“No; but to come home from church with another person.”

“Ah, I see; I might have known you were fully provided with alternatives. And is the other person coming home this way?”

Lily laughed again. “That’s just what I don’t know; and to find out, it is my business to get to church before the service is over.”

“Exactly; and it is my business to prevent your doing so; in which case the other person, piqued by your absence, will form the desperate resolve of driving back in the omnibus.”

Lily received this with fresh appreciation; his nonsense was like the bubbling of her inner mood. “Is that what you would do in such an emergency?” she enquired.

Selden looked at her with solemnity. “I am here to prove to you,” he cried, “what I am capable of doing in an emergency!”

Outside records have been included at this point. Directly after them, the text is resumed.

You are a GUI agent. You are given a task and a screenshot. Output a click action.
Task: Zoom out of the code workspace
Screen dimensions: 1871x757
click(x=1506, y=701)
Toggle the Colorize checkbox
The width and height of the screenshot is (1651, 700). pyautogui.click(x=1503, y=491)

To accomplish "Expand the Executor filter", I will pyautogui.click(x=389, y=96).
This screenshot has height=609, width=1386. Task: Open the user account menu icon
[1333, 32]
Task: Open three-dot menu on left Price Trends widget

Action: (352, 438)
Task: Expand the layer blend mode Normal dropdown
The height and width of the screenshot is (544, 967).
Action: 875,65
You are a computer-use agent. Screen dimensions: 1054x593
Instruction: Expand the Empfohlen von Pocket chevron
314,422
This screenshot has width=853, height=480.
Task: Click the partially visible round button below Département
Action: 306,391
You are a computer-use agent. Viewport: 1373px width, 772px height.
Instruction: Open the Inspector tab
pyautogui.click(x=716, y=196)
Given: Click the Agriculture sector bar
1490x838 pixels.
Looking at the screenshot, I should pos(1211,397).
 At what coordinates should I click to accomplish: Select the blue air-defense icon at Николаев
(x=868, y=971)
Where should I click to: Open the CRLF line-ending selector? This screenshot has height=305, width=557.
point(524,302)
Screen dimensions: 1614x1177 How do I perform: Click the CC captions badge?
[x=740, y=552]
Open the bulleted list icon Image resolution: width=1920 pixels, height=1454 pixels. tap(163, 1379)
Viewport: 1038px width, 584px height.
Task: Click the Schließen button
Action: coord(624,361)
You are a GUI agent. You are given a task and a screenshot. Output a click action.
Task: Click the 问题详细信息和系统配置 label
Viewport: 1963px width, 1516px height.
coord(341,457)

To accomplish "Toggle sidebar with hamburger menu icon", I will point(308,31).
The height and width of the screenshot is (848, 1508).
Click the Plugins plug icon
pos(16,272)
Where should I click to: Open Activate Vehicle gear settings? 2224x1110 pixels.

“Walking a mile in an hour—you must own that the omnibus would be quicker!”

“Ah—but will he find you in the end? That’s the only test of success.”

They looked at each other with the same luxury of enjoyment that they had felt in exchanging absurdities over his tea-table; but suddenly Lily’s face changed, and she said: “Well, if it is, he has succeeded.”

Selden, following her glance, perceived a party of people advancing toward them from the farther bend of the path. Lady Cressida had evidently insisted on walking home, and the rest of the church-goers had thought it their duty to accompany her. Lily’s companion looked rapidly from one to the other of the two men of the party; Wetherall walking respectfully at Lady Cressida’s side with his little sidelong look of nervous attention, and Percy Gryce bringing-up the rear with Mrs. Wetherall and the Trenors.